── Records for the task

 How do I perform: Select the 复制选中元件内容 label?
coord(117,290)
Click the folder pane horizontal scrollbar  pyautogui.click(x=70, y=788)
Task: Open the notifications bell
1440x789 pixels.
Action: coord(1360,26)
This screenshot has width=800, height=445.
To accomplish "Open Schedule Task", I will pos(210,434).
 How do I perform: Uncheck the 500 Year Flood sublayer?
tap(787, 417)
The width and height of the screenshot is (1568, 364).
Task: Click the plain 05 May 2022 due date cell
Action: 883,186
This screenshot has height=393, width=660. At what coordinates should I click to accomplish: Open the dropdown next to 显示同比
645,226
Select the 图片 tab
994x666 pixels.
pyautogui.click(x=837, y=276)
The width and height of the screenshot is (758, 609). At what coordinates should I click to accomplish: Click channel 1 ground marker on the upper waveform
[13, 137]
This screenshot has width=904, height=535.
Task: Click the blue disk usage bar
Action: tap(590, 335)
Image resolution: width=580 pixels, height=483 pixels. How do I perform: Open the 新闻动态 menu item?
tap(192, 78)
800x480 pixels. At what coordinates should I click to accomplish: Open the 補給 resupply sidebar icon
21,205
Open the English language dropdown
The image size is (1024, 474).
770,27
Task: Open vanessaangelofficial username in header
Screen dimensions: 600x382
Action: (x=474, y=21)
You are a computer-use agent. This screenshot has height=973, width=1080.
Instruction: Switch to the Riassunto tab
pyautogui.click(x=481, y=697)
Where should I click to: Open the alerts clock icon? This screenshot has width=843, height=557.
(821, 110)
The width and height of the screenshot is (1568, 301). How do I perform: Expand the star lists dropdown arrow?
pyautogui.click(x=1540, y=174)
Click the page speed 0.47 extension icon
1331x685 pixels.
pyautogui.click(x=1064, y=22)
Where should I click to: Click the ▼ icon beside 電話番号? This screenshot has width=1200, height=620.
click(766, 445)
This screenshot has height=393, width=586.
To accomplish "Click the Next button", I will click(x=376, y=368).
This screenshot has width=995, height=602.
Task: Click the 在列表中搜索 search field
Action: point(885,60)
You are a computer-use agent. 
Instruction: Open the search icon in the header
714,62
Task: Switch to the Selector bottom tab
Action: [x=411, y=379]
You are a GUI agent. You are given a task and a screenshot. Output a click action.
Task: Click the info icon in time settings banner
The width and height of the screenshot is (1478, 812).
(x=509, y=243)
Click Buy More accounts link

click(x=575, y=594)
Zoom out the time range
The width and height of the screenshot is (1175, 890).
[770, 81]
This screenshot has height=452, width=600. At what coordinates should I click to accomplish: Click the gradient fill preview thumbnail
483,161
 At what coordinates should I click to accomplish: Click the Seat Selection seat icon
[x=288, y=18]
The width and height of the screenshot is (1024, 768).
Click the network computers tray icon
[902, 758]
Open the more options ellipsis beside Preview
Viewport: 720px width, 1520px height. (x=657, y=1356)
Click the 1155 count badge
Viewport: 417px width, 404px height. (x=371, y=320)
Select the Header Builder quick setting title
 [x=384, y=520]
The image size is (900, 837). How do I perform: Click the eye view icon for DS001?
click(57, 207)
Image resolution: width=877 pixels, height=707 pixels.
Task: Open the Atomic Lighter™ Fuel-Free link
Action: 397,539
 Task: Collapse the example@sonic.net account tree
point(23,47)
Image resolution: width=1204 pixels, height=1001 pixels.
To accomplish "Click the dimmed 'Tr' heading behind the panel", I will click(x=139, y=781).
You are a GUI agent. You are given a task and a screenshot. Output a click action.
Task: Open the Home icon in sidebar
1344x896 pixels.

────

→ **What to work on**
Set down the whole listing again, exactly as shown above.

→ **Solution for this task**
 How do I perform: Select the 复制选中元件内容 label?
coord(117,290)
Click the folder pane horizontal scrollbar  pyautogui.click(x=70, y=788)
Task: Open the notifications bell
1440x789 pixels.
Action: coord(1360,26)
This screenshot has width=800, height=445.
To accomplish "Open Schedule Task", I will pos(210,434).
 How do I perform: Uncheck the 500 Year Flood sublayer?
tap(787, 417)
The width and height of the screenshot is (1568, 364).
Task: Click the plain 05 May 2022 due date cell
Action: 883,186
This screenshot has height=393, width=660. At what coordinates should I click to accomplish: Open the dropdown next to 显示同比
645,226
Select the 图片 tab
994x666 pixels.
pyautogui.click(x=837, y=276)
The width and height of the screenshot is (758, 609). At what coordinates should I click to accomplish: Click channel 1 ground marker on the upper waveform
[13, 137]
This screenshot has width=904, height=535.
Task: Click the blue disk usage bar
Action: tap(590, 335)
Image resolution: width=580 pixels, height=483 pixels. How do I perform: Open the 新闻动态 menu item?
tap(192, 78)
800x480 pixels. At what coordinates should I click to accomplish: Open the 補給 resupply sidebar icon
21,205
Open the English language dropdown
The image size is (1024, 474).
770,27
Task: Open vanessaangelofficial username in header
Screen dimensions: 600x382
Action: (x=474, y=21)
You are a computer-use agent. This screenshot has height=973, width=1080.
Instruction: Switch to the Riassunto tab
pyautogui.click(x=481, y=697)
Where should I click to: Open the alerts clock icon? This screenshot has width=843, height=557.
(821, 110)
The width and height of the screenshot is (1568, 301). How do I perform: Expand the star lists dropdown arrow?
pyautogui.click(x=1540, y=174)
Click the page speed 0.47 extension icon
1331x685 pixels.
pyautogui.click(x=1064, y=22)
Where should I click to: Click the ▼ icon beside 電話番号? This screenshot has width=1200, height=620.
click(766, 445)
This screenshot has height=393, width=586.
To accomplish "Click the Next button", I will click(x=376, y=368).
This screenshot has width=995, height=602.
Task: Click the 在列表中搜索 search field
Action: point(885,60)
You are a computer-use agent. 
Instruction: Open the search icon in the header
714,62
Task: Switch to the Selector bottom tab
Action: [x=411, y=379]
You are a GUI agent. You are given a task and a screenshot. Output a click action.
Task: Click the info icon in time settings banner
The width and height of the screenshot is (1478, 812).
(x=509, y=243)
Click Buy More accounts link

click(x=575, y=594)
Zoom out the time range
The width and height of the screenshot is (1175, 890).
[770, 81]
This screenshot has height=452, width=600. At what coordinates should I click to accomplish: Click the gradient fill preview thumbnail
483,161
 At what coordinates should I click to accomplish: Click the Seat Selection seat icon
[x=288, y=18]
The width and height of the screenshot is (1024, 768).
Click the network computers tray icon
[902, 758]
Open the more options ellipsis beside Preview
Viewport: 720px width, 1520px height. (x=657, y=1356)
Click the 1155 count badge
Viewport: 417px width, 404px height. (x=371, y=320)
Select the Header Builder quick setting title
 [x=384, y=520]
The image size is (900, 837). How do I perform: Click the eye view icon for DS001?
click(57, 207)
Image resolution: width=877 pixels, height=707 pixels.
Task: Open the Atomic Lighter™ Fuel-Free link
Action: 397,539
 Task: Collapse the example@sonic.net account tree
point(23,47)
Image resolution: width=1204 pixels, height=1001 pixels.
To accomplish "Click the dimmed 'Tr' heading behind the panel", I will click(x=139, y=781).
You are a GUI agent. You are given a task and a screenshot. Output a click action.
Task: Open the Home icon in sidebar
1344x896 pixels.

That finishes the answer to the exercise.